Historical tours in London – learn about Sherlock Holmes
Everyone has heard of 221B Baker Street. It must be one of the most famous, if not the most famous, addresses in the world. It is (or was) the home of the world’s most famous consulting detective Sherlock Holmes.
You can, if you so desire, make your way to Baker Street and pay a visit to the Sherlock Holmes Museum which now claims the address of 221B Baker Streets.
Until fairly recently 221 was a little further along Baker Street and was the headquarters of the Abbey National Building Society. They used to receive so many letters, from all over the world, addressed to Sherlock Holmes they actually tasked a specific employee with answering everyone of the letters. Nowadays, the Abbey National has moved on, and the letters are delivered to the Museum.
221B Baker Street, Sherlock Holmes Museum, London, England, UK by Jordan 1972
But there are lots of locations around London that you can still visit on London discovery tours that have association with Sherlock Holmes and his faithful sidekick Dr John H. Watson.
A must for all hunters of things Sherlockian is the Sherlock Holmes Pub in Northumberland Avenue, just off Trafalgar Square. Its walls are adorned with all manner of Holmesian memorabilia, from old copies of the Strand Magazine (the publication in which the majority of the stories appear) to a TV that screens black and white films, albeit with the volume turned down!
But the chief glory of the pub is to be found in its upstairs bar. For here you will find an exact replica of Holmes and Watson’s sitting room at 221B Baker Street.
Elsewhere in London, in Giltspur Street. Over in the City of London, and a few streets away from St Paul’s cathedral, you will find St Bartholomew’s Hospital. This is the oldest hospital in London to still stand on its original site.

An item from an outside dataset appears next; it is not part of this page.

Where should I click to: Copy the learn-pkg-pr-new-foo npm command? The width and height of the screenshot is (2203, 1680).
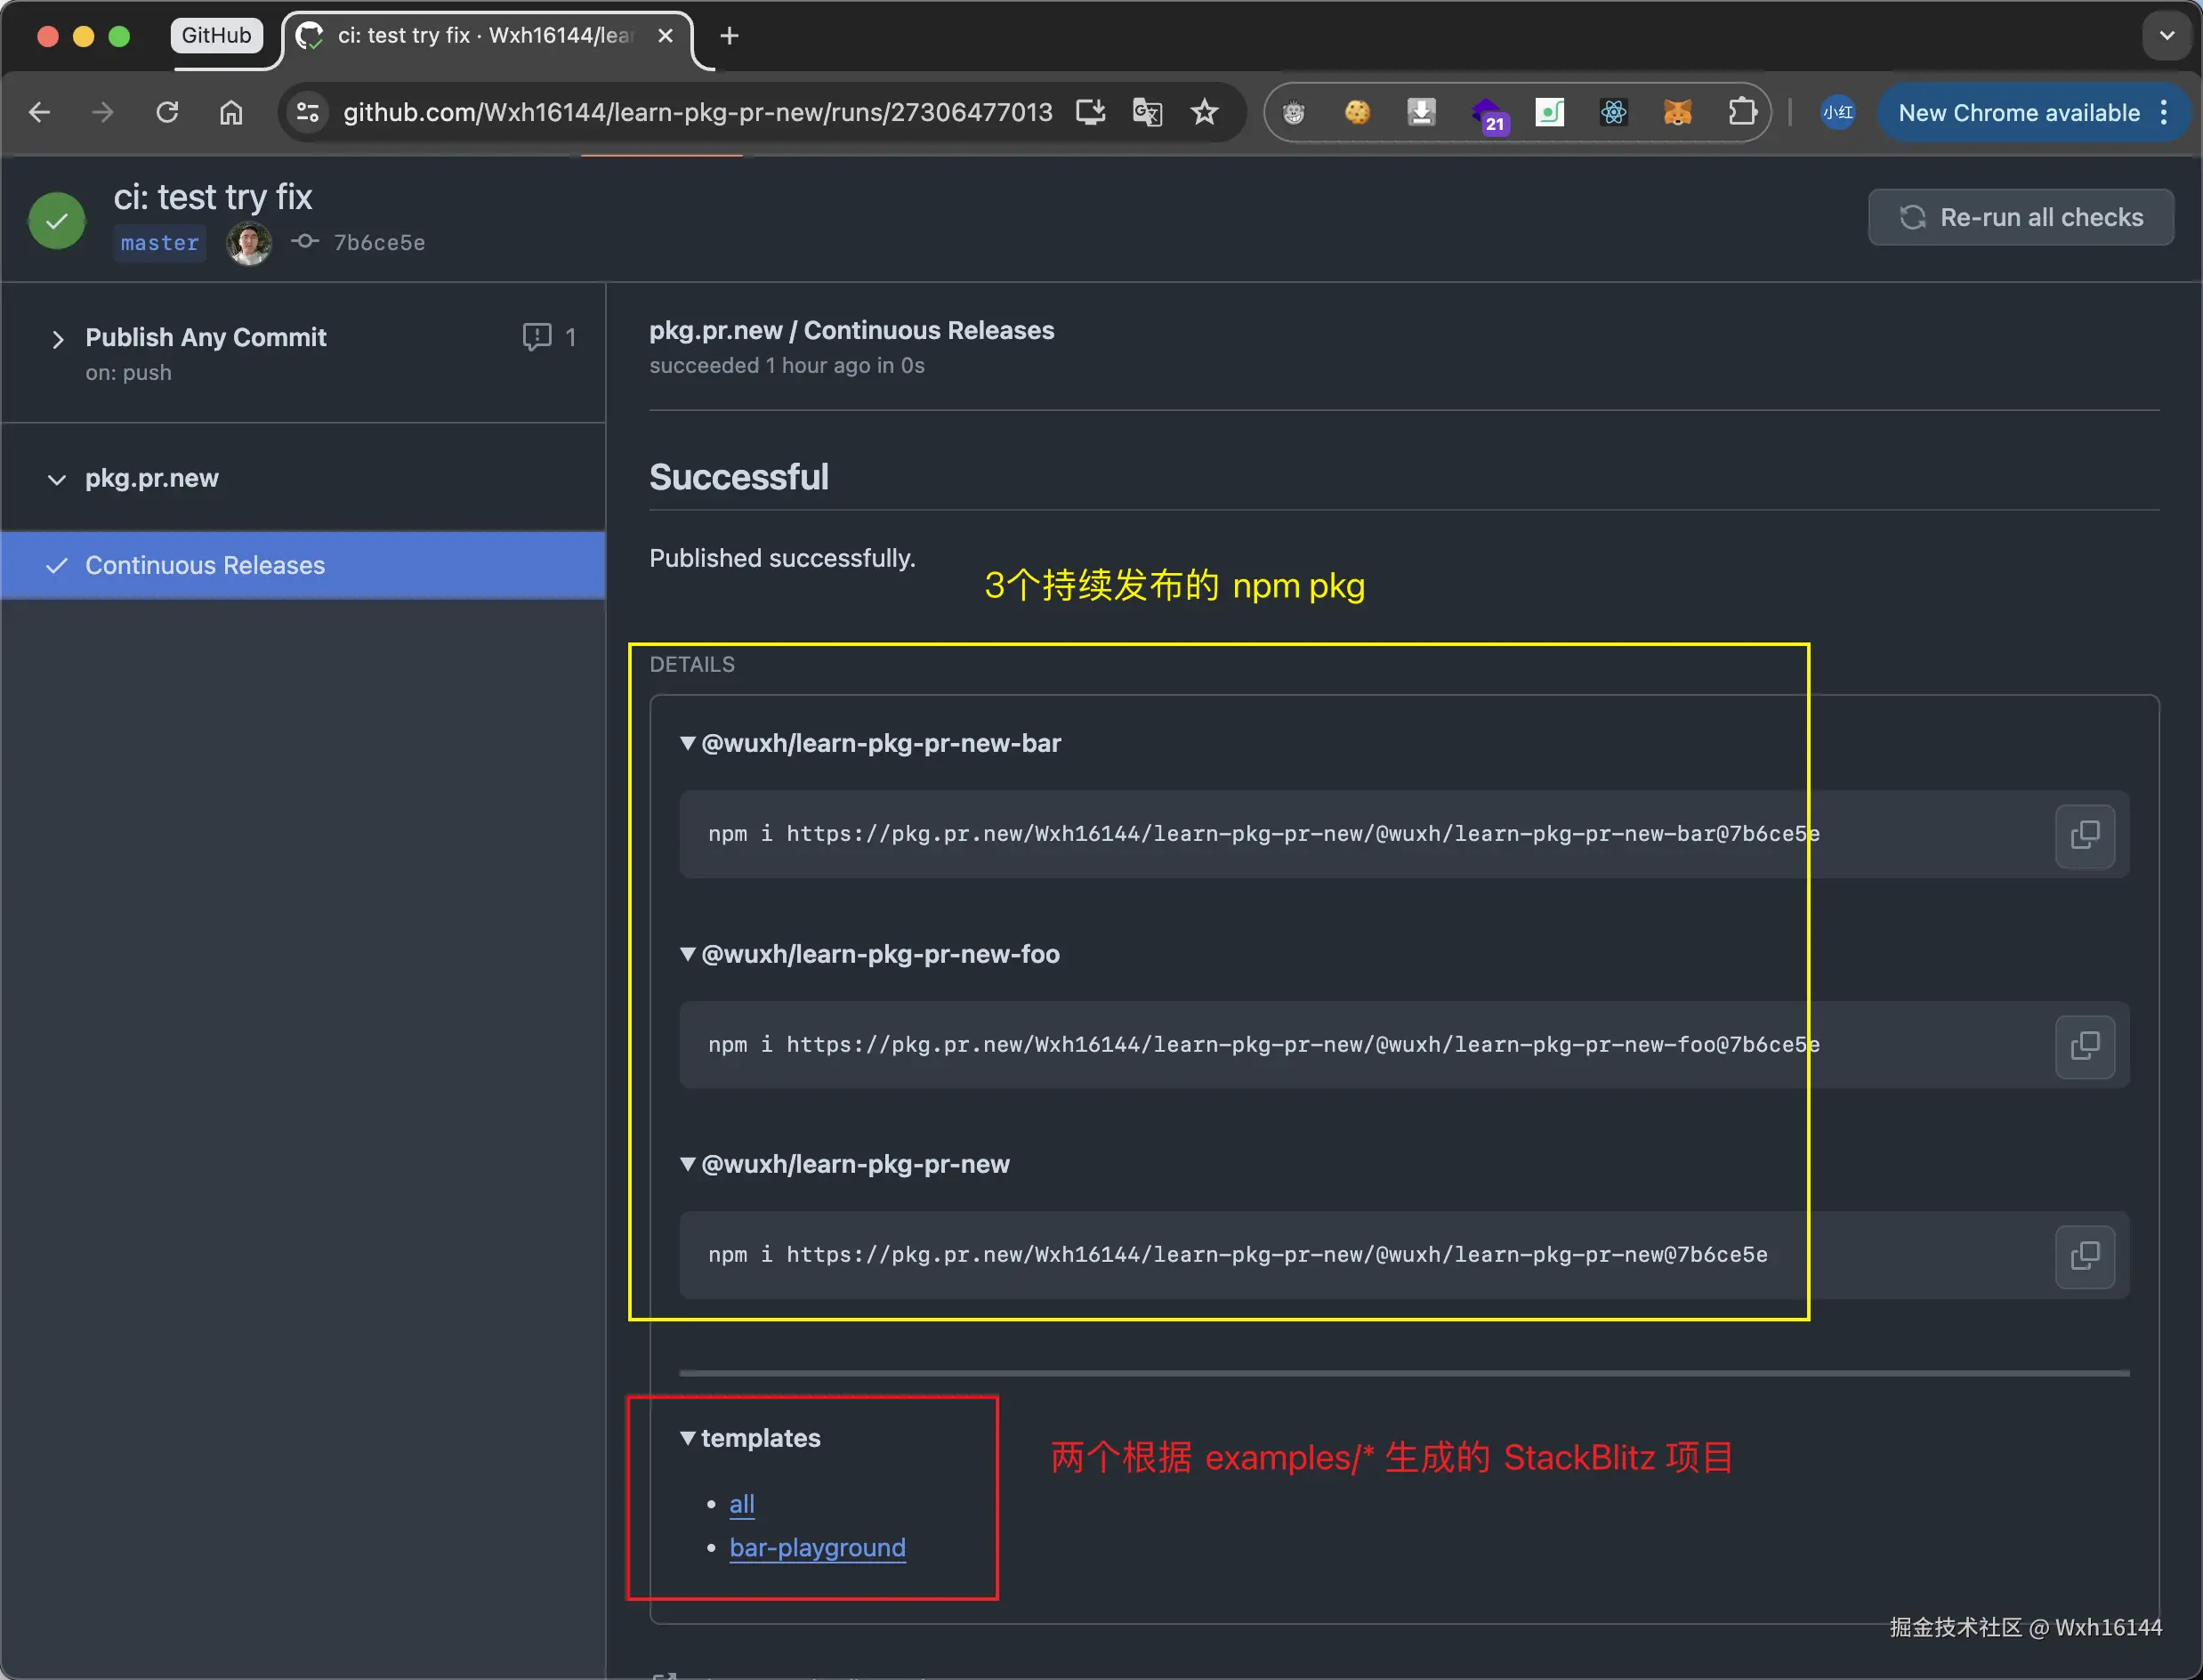click(x=2084, y=1046)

It was in the pathology department of the Hospital that Holmes and Watson met in the first story A Study In Scarlet.
Main entrance to St Bartholomew’s Hospital, London, England, UK by DisillusionedBitterAndKnackered
More recently it was from the roof of the Pathology Department that Holmes, apparently, leapt to his death at the end of series two of the BBC series Sherlock, starring Benedict Cumberbatch.
A red phone box, which stands next to the wall of the Pathology Department on Giltspur Street, has now become a place of pilgrimage to distraught Sherlock Fans from all over the world and they arrive here to post notes on the windows of the box assuring Holmes, and Watson, of their undying devotion. “Come back Sherlock, we miss you,” “Japan Love Sherlock Holmes,” and “You really did it rather well,” are just some of the messages that have been left on this phone box in recent weeks by eager Holmesian fans.

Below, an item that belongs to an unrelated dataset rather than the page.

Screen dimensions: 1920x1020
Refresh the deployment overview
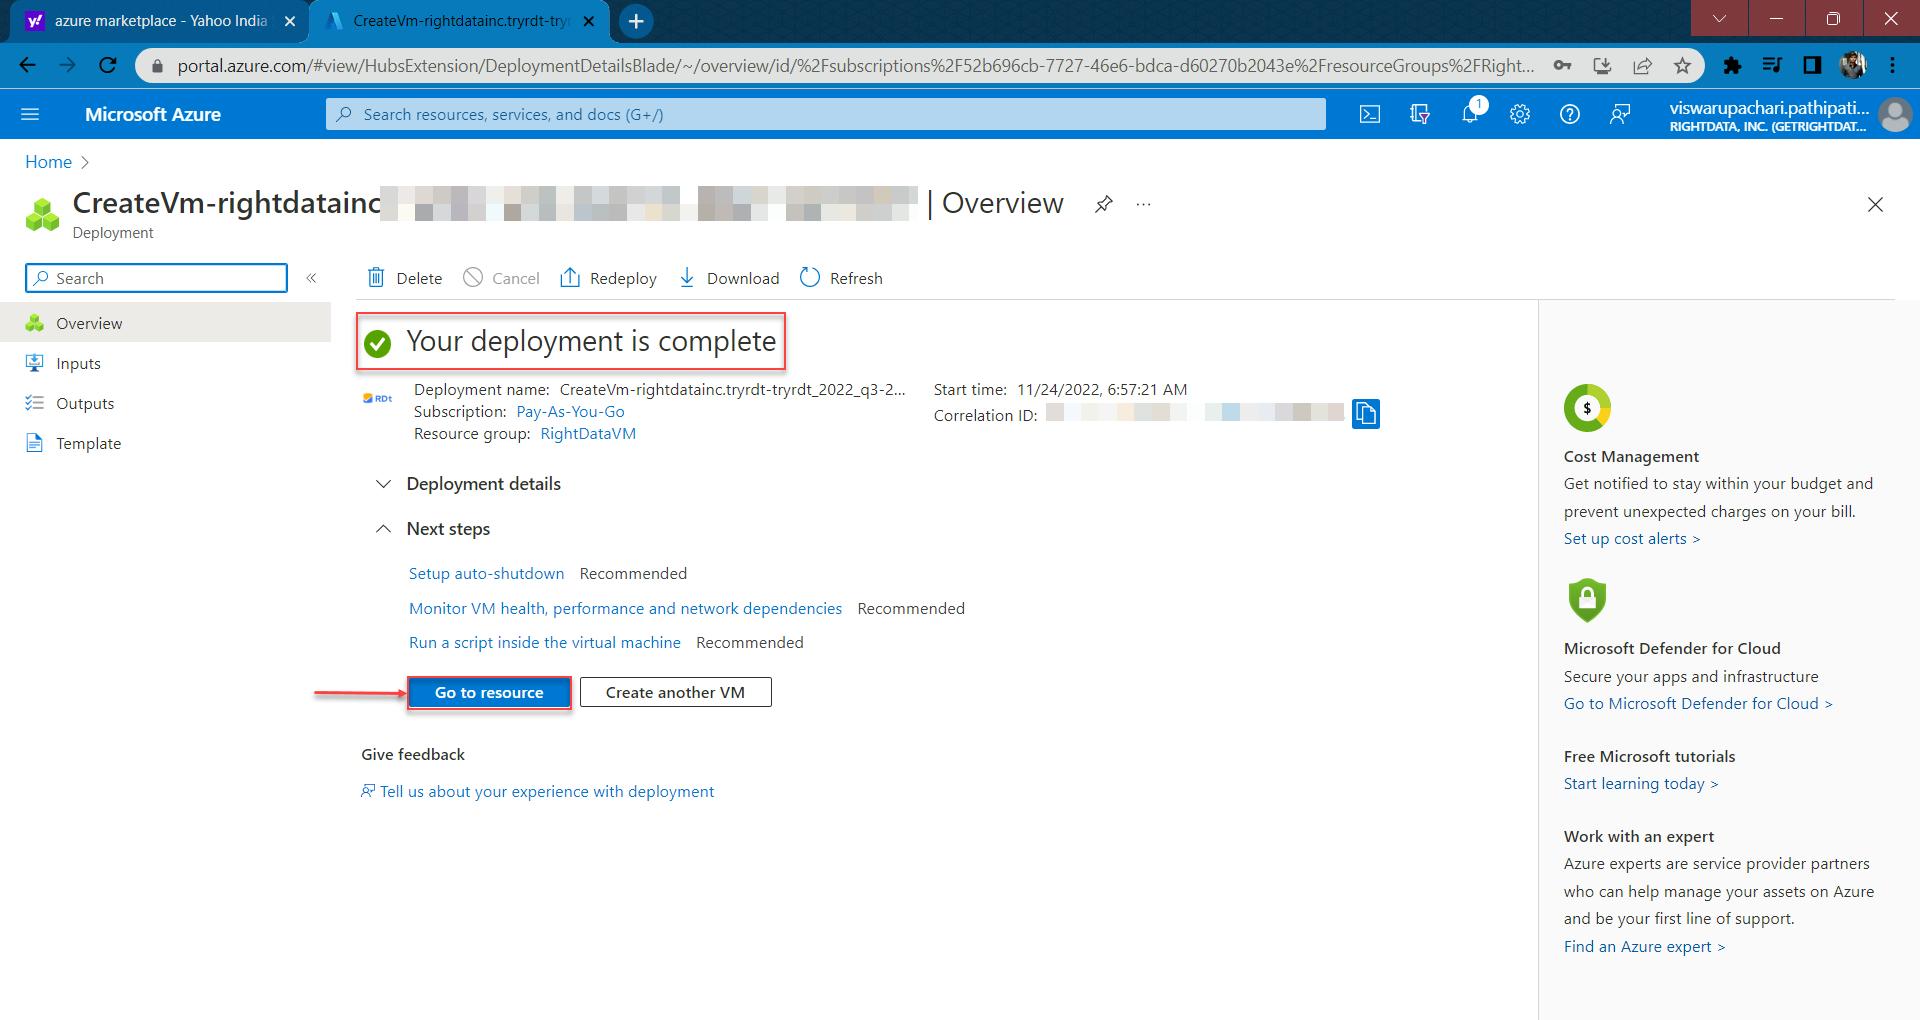click(841, 278)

So, if you really want to explore Sherlock Holmes’s London, you can do what so many people do and go searching for him and Watson along the busy baker Street. But by far the most rewarding way to experience his London is to track him through the streets, alleyways and thoroughfares of the Victorian and Edwardian Metropolis that felt that little bit safer in the knowledge that Holmes deductive skills were always on hand to defeat even the most dastardly villain!